When the name Datsun 510 is brought up, people generally think of the nimble two-door that tore up race tracks alongside Alfa Romeo GTVs and BMW 2002s in the late 1960s and early 1970s. Many forget that the 510 resurfaced a couple of years later as a two- and four-door sedan, a station wagon, a three-door hatchback and a long, family-focused five-door hatch oddly reminiscent of the Renault 20 / 30 and the five-door Saab 900. The car was called Auster, Violet and Stanza in miscellaneous parts of the world.
Aimed squarely at the Toyota Camry and the Honda Accord, two rising stars in the North American new car market, the 510 borrowed select styling cues from its popular predecessor but its overall design did not stand out much from other cars of the era.

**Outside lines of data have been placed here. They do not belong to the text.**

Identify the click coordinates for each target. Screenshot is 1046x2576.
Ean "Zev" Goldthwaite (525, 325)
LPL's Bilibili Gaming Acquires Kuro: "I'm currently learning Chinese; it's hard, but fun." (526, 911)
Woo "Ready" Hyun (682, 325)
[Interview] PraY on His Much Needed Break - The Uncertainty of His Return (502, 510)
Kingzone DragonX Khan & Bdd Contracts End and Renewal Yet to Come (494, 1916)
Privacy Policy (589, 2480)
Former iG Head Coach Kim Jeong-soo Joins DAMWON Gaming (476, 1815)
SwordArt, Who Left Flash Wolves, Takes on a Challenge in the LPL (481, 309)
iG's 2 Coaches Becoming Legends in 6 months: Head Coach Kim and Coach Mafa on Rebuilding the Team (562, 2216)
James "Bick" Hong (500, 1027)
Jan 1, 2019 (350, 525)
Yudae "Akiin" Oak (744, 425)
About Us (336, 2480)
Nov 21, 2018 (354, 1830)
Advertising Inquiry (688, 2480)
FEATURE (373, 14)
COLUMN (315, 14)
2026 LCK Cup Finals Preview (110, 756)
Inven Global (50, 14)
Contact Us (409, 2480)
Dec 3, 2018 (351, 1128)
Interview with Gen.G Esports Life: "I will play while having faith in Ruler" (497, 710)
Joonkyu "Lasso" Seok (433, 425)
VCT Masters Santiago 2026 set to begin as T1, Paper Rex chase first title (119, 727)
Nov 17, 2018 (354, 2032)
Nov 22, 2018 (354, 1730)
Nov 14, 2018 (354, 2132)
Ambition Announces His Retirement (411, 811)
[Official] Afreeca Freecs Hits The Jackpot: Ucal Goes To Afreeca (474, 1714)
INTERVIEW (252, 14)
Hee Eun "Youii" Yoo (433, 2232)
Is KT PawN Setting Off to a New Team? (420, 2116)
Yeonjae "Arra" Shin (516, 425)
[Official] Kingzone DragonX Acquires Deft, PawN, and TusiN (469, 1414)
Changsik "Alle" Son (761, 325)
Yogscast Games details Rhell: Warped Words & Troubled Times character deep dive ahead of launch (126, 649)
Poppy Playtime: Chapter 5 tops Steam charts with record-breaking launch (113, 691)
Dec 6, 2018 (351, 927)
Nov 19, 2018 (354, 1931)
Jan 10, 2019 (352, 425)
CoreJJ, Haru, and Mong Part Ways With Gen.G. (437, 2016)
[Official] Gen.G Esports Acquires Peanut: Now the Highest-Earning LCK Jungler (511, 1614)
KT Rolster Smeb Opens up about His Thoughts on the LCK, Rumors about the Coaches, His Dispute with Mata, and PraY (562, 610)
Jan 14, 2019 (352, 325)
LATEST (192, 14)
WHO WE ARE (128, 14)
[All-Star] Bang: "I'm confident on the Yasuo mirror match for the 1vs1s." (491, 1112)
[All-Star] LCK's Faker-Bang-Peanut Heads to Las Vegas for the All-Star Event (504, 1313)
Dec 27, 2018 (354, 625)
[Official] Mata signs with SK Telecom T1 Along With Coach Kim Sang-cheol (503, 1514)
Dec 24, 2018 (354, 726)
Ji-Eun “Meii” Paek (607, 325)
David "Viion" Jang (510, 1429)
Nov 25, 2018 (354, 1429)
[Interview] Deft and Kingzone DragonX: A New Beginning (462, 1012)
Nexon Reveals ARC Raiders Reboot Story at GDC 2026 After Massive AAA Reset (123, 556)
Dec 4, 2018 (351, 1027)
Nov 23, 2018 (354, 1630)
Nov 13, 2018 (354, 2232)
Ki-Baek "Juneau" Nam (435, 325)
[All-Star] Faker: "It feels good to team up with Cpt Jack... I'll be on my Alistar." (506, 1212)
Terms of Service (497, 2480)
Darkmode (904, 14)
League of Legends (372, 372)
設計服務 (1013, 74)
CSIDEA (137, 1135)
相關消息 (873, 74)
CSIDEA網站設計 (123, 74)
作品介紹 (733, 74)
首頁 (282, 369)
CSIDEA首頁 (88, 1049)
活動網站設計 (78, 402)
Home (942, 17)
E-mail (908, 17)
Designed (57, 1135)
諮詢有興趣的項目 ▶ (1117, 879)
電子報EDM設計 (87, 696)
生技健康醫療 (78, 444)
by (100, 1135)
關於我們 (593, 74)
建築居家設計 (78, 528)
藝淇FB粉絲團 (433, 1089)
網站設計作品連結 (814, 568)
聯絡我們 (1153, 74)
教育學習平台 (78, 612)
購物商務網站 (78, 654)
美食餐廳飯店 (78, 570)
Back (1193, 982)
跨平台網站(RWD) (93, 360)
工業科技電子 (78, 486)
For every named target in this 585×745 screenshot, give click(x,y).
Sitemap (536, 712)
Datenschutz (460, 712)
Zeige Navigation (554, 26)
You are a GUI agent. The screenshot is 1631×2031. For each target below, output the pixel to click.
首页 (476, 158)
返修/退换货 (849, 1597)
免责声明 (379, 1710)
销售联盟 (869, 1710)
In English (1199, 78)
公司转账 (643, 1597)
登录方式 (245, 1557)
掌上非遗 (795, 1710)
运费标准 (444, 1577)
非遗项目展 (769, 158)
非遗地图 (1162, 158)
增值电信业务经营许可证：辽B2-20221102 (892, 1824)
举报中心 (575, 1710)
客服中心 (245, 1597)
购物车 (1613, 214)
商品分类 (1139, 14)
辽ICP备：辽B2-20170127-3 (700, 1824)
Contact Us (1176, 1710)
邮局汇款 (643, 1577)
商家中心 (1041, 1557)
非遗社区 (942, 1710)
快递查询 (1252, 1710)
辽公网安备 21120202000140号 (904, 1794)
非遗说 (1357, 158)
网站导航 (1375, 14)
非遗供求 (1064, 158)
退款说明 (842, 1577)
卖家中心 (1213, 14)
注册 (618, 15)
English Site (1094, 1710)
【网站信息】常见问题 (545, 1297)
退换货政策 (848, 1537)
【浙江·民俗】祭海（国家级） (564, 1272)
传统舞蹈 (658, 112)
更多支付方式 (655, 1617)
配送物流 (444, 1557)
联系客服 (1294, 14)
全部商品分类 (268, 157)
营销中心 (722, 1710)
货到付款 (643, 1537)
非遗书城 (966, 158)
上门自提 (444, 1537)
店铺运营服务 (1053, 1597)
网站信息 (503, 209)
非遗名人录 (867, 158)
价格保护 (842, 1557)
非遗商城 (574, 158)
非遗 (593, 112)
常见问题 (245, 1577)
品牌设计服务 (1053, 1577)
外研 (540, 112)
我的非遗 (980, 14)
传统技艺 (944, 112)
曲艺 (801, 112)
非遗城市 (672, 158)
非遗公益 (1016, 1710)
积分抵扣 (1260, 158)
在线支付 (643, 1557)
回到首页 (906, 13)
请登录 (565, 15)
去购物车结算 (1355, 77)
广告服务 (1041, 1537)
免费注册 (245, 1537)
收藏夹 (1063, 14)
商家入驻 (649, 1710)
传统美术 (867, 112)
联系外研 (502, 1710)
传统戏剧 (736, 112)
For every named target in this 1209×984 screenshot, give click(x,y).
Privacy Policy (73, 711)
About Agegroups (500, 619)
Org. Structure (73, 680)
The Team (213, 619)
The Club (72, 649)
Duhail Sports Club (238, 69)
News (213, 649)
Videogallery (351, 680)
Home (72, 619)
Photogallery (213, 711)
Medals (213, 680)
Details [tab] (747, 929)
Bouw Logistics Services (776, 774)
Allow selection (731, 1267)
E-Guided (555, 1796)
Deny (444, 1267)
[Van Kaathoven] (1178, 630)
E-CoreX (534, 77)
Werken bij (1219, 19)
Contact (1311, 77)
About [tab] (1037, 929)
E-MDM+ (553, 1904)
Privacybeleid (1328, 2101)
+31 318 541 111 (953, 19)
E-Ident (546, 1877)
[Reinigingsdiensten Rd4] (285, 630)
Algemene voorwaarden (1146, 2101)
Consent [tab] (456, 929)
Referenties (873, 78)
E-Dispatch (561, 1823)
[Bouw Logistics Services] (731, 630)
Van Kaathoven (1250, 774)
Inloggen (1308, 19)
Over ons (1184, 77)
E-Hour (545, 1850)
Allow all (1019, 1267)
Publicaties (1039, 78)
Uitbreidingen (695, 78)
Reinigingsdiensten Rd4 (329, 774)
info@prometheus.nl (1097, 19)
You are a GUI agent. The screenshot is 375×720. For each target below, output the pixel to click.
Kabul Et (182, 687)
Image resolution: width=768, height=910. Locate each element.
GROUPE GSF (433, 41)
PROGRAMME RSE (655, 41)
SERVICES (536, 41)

Its biggest selling points were a high bang-for-the-buck factor and a relatively low price compared to econoboxes imported from Europe.
The five-door hatchback body style was added almost as an afterthought in 1979 but it was not a huge seller in the United States as buyers have historically harbored a strong preference for traditional four-door sedans. In retrospect, it added much-needed variety to the segment but it targeted a very limited audience.
Like most A10-series 510s, the hatchback is worth little and a few hundred dollars can buy a rough one on Craigslist. Will the A10-series 510 become sought by Japanese car enthusiasts or will values continue to drop as more and more examples disappear?